Looking for a cheap place to stay in Louisville, Ky., anytime soon? Might we suggest the Hotel Louisville, a former Holiday Inn where rooms start at just $49 per night — a price unheard of for a conveniently located, downtown hotel in any major city?
There’s only one catch. And depending on your propensity for charity, that one catch could be a dealbreaker — or deal maker.
The Hotel Louisville is not just a hotel; it’s a homeless shelter.
Actually, many of the hotel’s homeless residents — usually upwards of 100, most of them women in substance abuse recovery — hold “trainee” jobs at the hotel, where they receive up to $1.50 per hour to perform typical hotel functions, such as housekeeping and serving food in the hotel’s restaurant.
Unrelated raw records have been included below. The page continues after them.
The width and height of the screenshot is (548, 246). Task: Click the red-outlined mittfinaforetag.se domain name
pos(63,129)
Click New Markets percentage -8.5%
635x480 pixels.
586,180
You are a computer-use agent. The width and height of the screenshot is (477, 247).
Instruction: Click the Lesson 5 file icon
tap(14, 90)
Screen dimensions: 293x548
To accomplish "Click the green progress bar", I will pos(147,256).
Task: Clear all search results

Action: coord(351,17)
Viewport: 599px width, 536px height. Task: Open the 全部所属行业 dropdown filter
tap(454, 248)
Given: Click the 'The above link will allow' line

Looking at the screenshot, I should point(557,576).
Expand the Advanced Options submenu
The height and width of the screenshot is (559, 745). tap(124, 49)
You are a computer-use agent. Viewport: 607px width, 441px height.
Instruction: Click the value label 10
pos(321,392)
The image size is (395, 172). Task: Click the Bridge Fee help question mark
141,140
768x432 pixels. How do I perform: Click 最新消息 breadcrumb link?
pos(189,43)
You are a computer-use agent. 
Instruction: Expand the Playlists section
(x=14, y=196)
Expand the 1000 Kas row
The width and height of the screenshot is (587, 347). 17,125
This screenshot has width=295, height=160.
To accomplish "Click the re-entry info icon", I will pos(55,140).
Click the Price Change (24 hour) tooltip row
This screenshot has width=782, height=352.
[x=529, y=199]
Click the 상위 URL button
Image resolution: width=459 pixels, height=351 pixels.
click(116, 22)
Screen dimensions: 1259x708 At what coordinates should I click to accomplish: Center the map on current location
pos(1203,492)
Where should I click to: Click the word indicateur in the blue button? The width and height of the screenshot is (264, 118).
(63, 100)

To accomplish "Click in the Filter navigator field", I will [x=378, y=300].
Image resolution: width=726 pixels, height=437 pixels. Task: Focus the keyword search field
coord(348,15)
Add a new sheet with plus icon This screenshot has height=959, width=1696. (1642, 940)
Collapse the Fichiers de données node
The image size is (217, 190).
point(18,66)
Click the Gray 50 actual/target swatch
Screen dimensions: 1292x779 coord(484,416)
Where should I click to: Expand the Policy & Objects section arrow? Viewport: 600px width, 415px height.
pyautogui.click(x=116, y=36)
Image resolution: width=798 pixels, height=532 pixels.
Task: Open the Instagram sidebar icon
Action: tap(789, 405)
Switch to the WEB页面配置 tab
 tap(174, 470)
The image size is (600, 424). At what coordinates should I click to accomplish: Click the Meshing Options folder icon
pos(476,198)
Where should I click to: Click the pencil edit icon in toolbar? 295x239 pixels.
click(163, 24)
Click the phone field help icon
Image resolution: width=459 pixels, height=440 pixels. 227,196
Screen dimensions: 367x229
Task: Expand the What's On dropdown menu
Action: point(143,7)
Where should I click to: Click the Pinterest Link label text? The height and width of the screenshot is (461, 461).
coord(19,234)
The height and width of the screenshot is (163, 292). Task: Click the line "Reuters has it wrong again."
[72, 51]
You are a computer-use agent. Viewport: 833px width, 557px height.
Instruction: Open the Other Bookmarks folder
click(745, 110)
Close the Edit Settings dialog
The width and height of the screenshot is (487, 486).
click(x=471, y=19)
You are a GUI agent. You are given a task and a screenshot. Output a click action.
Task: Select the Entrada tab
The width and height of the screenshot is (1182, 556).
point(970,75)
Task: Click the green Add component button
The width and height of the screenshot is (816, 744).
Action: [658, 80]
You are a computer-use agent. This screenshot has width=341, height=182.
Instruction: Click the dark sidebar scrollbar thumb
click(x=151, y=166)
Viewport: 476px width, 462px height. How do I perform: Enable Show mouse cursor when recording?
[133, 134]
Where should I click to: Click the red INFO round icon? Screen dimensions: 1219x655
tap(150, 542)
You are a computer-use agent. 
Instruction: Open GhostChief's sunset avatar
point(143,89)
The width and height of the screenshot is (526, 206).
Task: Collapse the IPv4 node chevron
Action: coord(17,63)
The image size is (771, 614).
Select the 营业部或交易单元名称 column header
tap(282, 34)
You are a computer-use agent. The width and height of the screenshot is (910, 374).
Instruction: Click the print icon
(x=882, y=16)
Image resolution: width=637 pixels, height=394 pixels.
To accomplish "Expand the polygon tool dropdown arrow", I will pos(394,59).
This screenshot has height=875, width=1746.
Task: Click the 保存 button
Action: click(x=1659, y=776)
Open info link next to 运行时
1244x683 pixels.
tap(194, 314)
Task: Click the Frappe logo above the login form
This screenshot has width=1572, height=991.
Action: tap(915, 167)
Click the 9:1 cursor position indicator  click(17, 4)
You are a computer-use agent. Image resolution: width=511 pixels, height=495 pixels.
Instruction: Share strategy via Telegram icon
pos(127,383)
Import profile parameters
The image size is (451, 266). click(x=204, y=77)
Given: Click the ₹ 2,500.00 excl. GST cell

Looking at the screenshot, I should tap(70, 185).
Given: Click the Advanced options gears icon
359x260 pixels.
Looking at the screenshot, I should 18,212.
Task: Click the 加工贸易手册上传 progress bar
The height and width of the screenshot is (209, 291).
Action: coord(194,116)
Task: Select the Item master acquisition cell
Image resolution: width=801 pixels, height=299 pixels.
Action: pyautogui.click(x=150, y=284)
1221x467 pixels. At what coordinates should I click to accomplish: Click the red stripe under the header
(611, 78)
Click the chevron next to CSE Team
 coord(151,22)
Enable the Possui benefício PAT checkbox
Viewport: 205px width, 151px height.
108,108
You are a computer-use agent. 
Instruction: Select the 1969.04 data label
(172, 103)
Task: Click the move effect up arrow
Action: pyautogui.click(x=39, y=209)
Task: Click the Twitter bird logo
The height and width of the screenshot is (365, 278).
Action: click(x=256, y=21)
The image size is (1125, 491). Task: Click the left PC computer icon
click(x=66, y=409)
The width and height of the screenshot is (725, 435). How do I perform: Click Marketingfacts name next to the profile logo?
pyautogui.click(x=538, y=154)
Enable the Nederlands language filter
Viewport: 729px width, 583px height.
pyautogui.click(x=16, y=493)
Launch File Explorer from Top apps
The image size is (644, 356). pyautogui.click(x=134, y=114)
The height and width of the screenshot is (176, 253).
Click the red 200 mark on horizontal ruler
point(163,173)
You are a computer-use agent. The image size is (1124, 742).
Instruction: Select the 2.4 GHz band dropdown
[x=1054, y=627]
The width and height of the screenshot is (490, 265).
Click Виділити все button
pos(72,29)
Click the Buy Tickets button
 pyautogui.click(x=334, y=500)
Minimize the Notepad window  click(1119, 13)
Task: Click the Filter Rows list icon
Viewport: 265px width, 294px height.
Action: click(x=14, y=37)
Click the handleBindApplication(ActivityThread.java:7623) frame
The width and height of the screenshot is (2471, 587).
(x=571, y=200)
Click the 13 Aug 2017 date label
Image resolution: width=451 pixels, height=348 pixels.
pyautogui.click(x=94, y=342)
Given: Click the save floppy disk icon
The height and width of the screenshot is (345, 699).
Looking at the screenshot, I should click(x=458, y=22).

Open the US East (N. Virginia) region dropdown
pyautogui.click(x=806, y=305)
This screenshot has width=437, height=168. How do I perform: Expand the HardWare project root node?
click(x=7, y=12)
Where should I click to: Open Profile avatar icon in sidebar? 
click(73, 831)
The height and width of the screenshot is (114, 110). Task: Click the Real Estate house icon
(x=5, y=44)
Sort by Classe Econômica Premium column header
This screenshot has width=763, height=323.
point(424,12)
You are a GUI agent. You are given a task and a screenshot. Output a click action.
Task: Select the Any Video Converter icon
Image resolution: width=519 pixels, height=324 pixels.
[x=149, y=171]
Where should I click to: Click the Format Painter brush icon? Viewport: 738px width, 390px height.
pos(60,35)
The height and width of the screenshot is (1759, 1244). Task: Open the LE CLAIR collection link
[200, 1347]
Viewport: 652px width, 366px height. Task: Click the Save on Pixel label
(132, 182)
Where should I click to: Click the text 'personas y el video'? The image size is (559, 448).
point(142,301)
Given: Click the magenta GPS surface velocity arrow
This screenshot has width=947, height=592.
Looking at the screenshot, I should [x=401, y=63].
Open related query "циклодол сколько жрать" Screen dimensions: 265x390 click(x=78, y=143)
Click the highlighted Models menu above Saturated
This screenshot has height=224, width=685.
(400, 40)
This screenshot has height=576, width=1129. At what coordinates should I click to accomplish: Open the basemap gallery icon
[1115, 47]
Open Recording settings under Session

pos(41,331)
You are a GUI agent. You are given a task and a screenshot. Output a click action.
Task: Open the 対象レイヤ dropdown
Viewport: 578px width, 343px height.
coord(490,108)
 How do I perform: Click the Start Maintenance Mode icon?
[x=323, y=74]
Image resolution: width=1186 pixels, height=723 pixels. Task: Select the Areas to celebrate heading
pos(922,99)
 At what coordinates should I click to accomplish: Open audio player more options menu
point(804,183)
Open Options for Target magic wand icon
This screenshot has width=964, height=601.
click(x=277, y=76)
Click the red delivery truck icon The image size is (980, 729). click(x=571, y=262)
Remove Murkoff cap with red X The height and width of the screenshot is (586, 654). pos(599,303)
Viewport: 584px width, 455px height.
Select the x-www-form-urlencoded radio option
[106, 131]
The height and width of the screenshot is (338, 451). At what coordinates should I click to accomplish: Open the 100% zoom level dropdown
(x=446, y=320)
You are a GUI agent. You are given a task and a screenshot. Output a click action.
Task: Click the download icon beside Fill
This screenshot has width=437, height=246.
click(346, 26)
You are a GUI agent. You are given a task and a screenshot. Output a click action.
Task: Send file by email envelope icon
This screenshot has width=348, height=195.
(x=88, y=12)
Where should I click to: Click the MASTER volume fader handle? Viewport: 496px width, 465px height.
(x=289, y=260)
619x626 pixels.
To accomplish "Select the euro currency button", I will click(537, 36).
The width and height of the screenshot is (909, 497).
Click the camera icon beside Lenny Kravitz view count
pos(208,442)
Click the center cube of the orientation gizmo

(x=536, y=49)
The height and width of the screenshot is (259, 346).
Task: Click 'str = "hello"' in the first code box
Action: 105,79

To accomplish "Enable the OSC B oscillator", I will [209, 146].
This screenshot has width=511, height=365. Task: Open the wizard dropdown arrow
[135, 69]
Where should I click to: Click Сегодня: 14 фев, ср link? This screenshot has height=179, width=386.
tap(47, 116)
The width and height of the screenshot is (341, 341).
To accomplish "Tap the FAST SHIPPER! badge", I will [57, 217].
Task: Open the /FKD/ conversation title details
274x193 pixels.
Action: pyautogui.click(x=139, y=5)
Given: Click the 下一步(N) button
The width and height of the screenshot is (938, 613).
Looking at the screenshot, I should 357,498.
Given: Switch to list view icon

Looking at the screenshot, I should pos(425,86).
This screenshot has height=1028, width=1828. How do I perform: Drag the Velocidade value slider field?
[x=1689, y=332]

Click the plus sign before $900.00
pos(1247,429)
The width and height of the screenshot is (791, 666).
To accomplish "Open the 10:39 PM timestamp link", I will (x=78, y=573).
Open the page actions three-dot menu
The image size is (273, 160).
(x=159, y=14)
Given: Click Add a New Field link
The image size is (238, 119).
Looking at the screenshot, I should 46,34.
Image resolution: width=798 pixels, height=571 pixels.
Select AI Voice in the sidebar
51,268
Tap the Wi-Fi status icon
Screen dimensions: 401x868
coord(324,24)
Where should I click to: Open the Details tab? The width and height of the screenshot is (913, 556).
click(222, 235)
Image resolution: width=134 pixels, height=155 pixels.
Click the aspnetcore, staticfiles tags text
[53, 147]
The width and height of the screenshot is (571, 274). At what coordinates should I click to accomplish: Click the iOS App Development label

For obvious reasons, there is no bar in this hotel.
Though they work for well below minimum wage, a fact which has raised suspicions from the federal Department of Labor, many workers accept the “trainee” jobs as a way to smooth their entry into the work force.
“It prepares you — your work ethic, how you treat people,” says recovering substance abuser Cheri Hartwill, who cleans rooms at the hotel. “Because a lot of us come from the streets.”
Not all of the homeless workers see it as a good deal, however.
“This isn’t training,” one woman, who didn’t want her name used, told the Al-Jazeera America TV network. “This is a business. These are actual jobs you’re performing. You’re not doing it to strengthen yourself for a job outside. This is a job inside.”
The hotel is run by Wayside Christian Mission, which spent $10 million, pretty much its entire capital reserve, to buy the Holiday Inn at 120 West Broadway out of foreclosure four years ago.
The hotel’s revenue will top $1.4 million this year, a big help with Wayside’s $4.6 million annual budget.
Not everyone is thrilled by the Hotel Louisville experience. While the hotel has received some glowing online reviews from guests, it has garnered some horrified ones as well.
“They do not tell you they house homeless people,” read one review, quoted in the Louisville Courier-Journal newspaper. “The mattress had blood on side as well as brown spots all over it. Broken window along with a fire alarm broken and hanging from wall. It looked like someone had taken a crowbar to the door.”
Local police say that crime has increased around the hotel since it opened as a shelter, with 270 calls so far in 2013. But most of the calls come in response to fights between homeless residents or small-time drug deals, panhandling and drinking in public, police say.
“It’s not a particularly dangerous area to walk around,” Louisville Metro Police Lt. Shawn Hensler said. “When it opened, a lot of people thought it would be much worse.”
“We don’t apologize for what we are,” says the hotel’s chief operating officer, Nina Moseley. “Overall, it’s definitely been a success.”